CloudTextract - Text and Data Extractor

FAQs

Got questions? We have all answers for you.

General Information

What is Amazon Textract?

Amazon Textract is a machine learning (ML) service that automatically extracts text, handwriting, and data from scanned documents. It goes beyond simple optical character recognition (OCR) to identify, understand, and extract data from forms and tables.

What are the most common use cases for Amazon Textract?

The most common use cases for Amazon Textract include:

Import Documents and Forms into Business Applications
Create Smart Search Indexes
Build Automated Document Processing Workflows
Maintain Compliance in Document Archives
Extract Text for Natural Language Processing (NLP)
Text Extraction for Document Classification

What type of text can Amazon Textract detect and extract?

Amazon Textract can detect printed text and handwriting from the Standard English alphabet and ASCII symbols. Textract can also extract printed text in Spanish, Italian, French, Portuguese and German. Amazon Textract also extracts explicitly labeled data, implied data, and line items from itemized list of goods or services from almost any invoice or receipt without any templates or configuration. For example, customers can use Amazon Textract to extract the vendor name from the Amazon logo at the top of an invoice even though it is not labeled “Vendor: Amazon”. In other cases, if the table of line items does not include column headers, Amazon Textract infers what the column headers are meant to be based on the table content.

What document formats does Amazon Textract support?

Amazon Textract currently supports PNG, JPEG, and PDF formats. For synchronous APIs, you can submit images either as an S3 object or as a byte array. For asynchronous APIs, you can submit S3 objects. If your document is already in one of the file formats that Amazon Textract supports (PDF, JPG, PNG), don't convert or downsample it before uploading it to Amazon Textract.

How can I get the best results from Amazon Textract?

Amazon Textract uses machine learning to read virtually any type of document, in order to extract printed text, handwriting, and structured information. Keep the following tips in mind in order to get the best results:
• Make sure your document uses a language supported by Amazon Textract (Currently English, Spanish, Italian, Portuguese, French, German. Handwriting, Invoices and Receipts processing for English only).
• Provide as high quality an image as you can, ideally at least 150 DPI.
• If your document is already in one of the file formats that Amazon Textract supports (PDF, JPG, PNG), don't convert or downsample it before uploading it to Amazon Textract.
• Amazon Textract's table feature works best when the tables in your document are visually separated from surrounding elements on the page (e.g. not overlaid on an image or complex pattern), and the text within the table is upright (e.g. not rotated relative to other text on the page).

Billing Information

How does Amazon Textract count the number of pages processed?
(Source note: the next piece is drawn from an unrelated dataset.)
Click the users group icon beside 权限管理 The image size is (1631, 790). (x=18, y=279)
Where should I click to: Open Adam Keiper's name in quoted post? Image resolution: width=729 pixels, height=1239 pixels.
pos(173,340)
An image (PNG or JPEG) counts as a single page. For PDFs, each page in the document is counted as a page processed.

How much does Amazon Textract cost?

Amazon Textract charges you based on the number of pages and images processed. For more information, visit the pricing page.

Does Amazon Textract participate in the AWS Free Tier?

Yes. As part of the AWS Free Usage Tier, you can get started with Amazon Textract for free. New customers can analyze up to 1,000 pages per month using the Detecting Document Text API and up to 100 pages each per month using the Analyze Document API or the Analyze Expense API, for the first three months.